● Problem statement:
Every line in the entries where "badge" is found should be copied.

(Pixel coordinate grounding data)
^^^^^^^^
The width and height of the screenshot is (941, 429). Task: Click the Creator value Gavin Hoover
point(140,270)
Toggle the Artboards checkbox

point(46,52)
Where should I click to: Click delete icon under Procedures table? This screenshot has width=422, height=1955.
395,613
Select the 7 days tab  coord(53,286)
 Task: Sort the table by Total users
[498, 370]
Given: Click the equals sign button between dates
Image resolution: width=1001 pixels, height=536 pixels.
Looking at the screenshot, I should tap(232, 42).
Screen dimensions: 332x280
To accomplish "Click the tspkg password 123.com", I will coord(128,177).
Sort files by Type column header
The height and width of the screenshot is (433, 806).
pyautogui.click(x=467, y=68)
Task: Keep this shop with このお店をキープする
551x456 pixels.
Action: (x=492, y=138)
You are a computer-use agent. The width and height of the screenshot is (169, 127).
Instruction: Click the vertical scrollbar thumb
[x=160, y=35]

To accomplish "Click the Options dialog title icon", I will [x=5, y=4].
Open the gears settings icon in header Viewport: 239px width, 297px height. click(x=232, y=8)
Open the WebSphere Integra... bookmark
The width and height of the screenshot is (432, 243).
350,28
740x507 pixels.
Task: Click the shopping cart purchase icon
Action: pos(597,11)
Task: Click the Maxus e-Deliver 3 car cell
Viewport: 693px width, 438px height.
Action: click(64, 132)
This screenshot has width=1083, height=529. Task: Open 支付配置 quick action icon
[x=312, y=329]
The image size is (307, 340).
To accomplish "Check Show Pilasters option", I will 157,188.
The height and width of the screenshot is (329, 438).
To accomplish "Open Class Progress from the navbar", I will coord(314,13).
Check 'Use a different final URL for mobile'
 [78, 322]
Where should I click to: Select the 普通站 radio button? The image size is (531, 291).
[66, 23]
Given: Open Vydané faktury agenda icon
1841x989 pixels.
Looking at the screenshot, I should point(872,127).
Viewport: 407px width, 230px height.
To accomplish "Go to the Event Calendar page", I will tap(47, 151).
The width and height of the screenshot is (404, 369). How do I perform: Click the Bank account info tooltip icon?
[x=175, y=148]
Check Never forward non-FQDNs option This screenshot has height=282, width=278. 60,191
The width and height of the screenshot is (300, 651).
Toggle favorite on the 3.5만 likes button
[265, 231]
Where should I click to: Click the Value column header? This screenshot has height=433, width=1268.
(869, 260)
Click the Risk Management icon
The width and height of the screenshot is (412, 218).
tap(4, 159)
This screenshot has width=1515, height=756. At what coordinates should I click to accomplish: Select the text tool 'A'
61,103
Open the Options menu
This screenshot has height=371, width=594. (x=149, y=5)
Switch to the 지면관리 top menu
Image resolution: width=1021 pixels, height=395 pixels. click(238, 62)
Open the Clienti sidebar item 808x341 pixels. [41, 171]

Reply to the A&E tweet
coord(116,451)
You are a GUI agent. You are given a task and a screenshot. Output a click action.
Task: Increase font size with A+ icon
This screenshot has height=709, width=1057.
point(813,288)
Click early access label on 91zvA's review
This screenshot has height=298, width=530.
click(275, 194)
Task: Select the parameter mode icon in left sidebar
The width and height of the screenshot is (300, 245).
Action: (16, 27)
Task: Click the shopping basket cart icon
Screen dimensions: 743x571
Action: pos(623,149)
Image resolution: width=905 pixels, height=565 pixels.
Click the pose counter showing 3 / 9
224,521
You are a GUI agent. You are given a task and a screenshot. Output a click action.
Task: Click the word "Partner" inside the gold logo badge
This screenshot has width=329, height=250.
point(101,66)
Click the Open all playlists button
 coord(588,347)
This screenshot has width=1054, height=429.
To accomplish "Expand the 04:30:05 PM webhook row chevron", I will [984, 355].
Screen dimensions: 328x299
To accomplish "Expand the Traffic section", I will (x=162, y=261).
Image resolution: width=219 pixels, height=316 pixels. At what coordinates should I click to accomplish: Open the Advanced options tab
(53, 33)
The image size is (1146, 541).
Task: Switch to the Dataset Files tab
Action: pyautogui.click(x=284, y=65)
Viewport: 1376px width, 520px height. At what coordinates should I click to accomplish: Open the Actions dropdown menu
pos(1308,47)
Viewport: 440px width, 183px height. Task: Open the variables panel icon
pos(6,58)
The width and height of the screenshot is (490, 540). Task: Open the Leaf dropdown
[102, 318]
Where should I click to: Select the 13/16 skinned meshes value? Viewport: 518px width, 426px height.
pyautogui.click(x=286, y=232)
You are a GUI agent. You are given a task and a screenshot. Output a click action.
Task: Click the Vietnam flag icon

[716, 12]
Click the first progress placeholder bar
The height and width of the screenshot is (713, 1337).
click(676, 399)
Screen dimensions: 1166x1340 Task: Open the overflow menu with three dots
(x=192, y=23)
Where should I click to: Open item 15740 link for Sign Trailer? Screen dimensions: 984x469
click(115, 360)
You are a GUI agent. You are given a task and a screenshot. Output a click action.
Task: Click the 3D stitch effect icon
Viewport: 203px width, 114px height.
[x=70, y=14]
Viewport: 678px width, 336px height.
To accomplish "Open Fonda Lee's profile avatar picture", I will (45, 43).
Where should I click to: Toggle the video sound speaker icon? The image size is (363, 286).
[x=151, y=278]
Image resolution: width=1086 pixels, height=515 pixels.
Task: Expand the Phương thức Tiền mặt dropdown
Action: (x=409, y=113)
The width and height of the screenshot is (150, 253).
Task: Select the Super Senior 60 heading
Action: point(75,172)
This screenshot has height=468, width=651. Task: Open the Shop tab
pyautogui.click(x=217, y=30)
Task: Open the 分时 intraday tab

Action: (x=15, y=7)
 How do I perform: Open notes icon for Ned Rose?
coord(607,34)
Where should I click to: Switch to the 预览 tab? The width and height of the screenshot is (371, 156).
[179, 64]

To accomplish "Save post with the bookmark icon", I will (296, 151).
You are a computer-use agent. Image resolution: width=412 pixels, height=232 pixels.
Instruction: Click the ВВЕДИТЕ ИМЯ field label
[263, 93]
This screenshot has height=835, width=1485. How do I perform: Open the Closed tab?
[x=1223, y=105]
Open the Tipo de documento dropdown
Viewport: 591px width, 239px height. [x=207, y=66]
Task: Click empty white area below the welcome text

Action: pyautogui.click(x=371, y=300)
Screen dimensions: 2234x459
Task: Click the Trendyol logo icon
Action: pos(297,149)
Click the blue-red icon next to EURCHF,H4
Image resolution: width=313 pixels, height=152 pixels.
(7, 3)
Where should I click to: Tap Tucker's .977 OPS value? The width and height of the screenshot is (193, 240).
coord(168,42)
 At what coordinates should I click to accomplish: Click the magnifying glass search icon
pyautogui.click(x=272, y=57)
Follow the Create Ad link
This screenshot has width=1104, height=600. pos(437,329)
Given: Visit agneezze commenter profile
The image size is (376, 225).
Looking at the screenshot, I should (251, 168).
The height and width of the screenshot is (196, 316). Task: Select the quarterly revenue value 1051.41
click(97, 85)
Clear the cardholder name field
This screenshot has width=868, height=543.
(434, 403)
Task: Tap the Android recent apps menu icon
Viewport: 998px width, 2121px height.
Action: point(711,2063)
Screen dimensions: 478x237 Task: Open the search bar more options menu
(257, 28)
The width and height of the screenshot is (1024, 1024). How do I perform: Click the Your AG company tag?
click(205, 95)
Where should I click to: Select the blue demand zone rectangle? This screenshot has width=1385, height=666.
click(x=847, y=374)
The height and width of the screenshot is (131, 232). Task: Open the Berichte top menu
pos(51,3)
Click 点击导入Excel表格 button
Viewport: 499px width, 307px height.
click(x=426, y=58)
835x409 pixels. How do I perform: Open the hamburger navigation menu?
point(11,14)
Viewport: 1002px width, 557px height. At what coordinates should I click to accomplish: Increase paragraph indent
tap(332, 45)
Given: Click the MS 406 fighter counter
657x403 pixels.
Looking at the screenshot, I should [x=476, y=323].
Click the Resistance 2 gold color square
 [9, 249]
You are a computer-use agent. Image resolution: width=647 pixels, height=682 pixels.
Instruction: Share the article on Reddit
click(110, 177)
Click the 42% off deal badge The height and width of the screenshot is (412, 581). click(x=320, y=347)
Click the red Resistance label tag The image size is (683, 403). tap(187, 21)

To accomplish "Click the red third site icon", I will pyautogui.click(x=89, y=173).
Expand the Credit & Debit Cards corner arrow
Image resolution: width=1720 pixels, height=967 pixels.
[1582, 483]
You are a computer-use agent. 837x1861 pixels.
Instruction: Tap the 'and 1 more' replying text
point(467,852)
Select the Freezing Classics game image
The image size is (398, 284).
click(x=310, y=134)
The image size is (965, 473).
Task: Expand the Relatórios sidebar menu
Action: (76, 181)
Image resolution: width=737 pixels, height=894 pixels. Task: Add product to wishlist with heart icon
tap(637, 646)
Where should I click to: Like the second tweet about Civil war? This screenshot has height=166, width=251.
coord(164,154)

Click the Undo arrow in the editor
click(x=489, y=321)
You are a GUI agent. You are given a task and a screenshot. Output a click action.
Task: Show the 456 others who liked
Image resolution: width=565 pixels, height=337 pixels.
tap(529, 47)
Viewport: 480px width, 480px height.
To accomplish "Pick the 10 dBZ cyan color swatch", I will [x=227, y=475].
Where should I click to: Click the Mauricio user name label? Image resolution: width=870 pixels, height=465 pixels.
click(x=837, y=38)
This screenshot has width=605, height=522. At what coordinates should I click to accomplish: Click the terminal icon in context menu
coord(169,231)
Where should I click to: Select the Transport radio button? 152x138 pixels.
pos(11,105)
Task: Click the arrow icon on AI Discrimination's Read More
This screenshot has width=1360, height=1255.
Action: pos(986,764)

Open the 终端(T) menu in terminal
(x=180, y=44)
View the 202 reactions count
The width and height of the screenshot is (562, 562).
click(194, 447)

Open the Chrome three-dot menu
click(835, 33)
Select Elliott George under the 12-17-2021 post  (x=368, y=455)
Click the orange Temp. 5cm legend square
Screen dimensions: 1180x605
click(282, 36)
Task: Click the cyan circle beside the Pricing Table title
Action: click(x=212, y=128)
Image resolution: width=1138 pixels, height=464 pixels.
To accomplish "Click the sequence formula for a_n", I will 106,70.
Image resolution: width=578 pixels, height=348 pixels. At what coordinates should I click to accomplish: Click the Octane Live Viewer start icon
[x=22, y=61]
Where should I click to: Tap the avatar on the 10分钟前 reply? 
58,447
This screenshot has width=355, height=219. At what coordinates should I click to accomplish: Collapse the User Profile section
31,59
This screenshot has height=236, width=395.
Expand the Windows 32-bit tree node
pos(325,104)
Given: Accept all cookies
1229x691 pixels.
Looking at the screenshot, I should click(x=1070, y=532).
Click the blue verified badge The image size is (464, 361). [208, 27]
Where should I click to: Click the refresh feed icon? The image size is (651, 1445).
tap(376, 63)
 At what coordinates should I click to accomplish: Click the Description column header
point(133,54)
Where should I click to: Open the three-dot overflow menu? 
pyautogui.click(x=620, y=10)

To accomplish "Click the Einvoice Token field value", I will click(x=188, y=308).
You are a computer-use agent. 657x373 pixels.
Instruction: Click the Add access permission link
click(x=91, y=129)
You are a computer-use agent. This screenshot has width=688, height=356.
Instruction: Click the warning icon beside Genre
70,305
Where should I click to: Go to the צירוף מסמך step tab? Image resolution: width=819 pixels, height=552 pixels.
^^^^^^^^
● Solution to the problem:
Task: Click the word "Partner" inside the gold logo badge
Click the 42% off deal badge The height and width of the screenshot is (412, 581). click(x=320, y=347)
Click the blue verified badge The image size is (464, 361). [208, 27]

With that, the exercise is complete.